La guerre est terminée
Mais la mort, elle, est toujours là.

Miss_Paillettes

    Je pris la main de ma mère avec entrain. Elle cuisinait, mais je voulais l'entraîner vers le salon pour écouter la radio grésillante. De nouvelles annonces allaient arriver, et je regardais tous les jours si la nouvelle que j'attendais depuis deux ans allait apparaître. Je sentais qu'aujourd'hui, un grand événement approchait, et je ne voulais pas le rater.

    Elle me suivit finalement, habituée à mes demandes quotidiennes. Nous nous assîmes sur le canapé en silence, elle m'enveloppa de ses bras et alluma la radio. Le journal débuta avec un homme qui parlait vite et fort. Son émotion se voyait dans son ton, mais aussi dans le choix de ses mots, qui évoquaient ce qui se passait comme si c'était à peine réel.

    Je mis quelques secondes à comprendre la teneur de son discours. À la fin de ce petit temps de latence, mon incompréhension fut encore plus grande. La guerre ? Finie ? Vraiment ? Je me tournai vers ma mère, pour avoir la confirmation de ce que l'homme bredouillant disait, mais elle ne m'accorda aucune attention. Son regard fixait le petit objet posé sur la commode, sa bouche était grande ouverte et ses yeux brillaient de mille feux. Quand je tirai sa manche, elle n'eut pas plus de réactions qu'une statue en terre cuite.

    Je me tournai alors vers la radio pour capter le plus d'informations possible. L'homme parlait vite et les tremblements de sa voix laissaient imaginer des larmes de joie, des larmes de soulagement. Il essayait d'être le plus formel possible, mais son émotion transparaissait dans son ton, dans chacun de ses mots, dans chaque parcelle de son discours.

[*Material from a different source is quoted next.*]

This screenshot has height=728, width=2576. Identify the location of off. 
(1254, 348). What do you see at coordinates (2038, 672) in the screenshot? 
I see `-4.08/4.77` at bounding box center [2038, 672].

    Ma mère me prit la main et la serra fort, me faisant presque mal. Elle pleurait elle aussi, de joie et de fatigue. Tout était enfin fini.

— Maman, puisque la guerre est finie, papa va pouvoir revenir, non ? murmurai-je, plein d'espoir.

    Les quelques gouttes d'eau qui parcouraient ses joues se transformèrent en un torrent qui inonda son visage. Le bonheur était moins présent aussi. La peur m'enserrait le cœur, mais je la poussai tout de même à me répondre.

— Karl... Papa ne reviendra pas.

    Sa voix tremblait sur ses derniers mots, comme si elle était hésitante. Cela ne pouvait pas être vrai, je le refusai. S'il ne revenait pas, c'est qu'il était mort, et papa était le plus fort, il ne pouvait pas mourir. Pourtant, en voyant les pleurs de ma mère, je devais me rendre à l'évidence.

    Tout tournait tellement vite dans ma tête, je ne savais plus quoi penser. Je me dégageai alors doucement des bras de ma mère pour aller à la fenêtre, regarder la rue. Dans celle-ci défilaient des centaines de gens heureux, le visage couvert de fatigue et les gestes engourdis.

« Der Kreig ist vorbei, der Kreig ist vorbei ! »

    Le soulagement soulevait les cœurs des hommes, des femmes et des enfants, mais le monde restait définitivement sombre à mes yeux. La guerre était finie, mais plus rien ne serait comme avant.

Thalita_472

Nous avons commémoré aujourd'hui nos plaies, afin de penser nos blessures, afin de faire vivre la paix.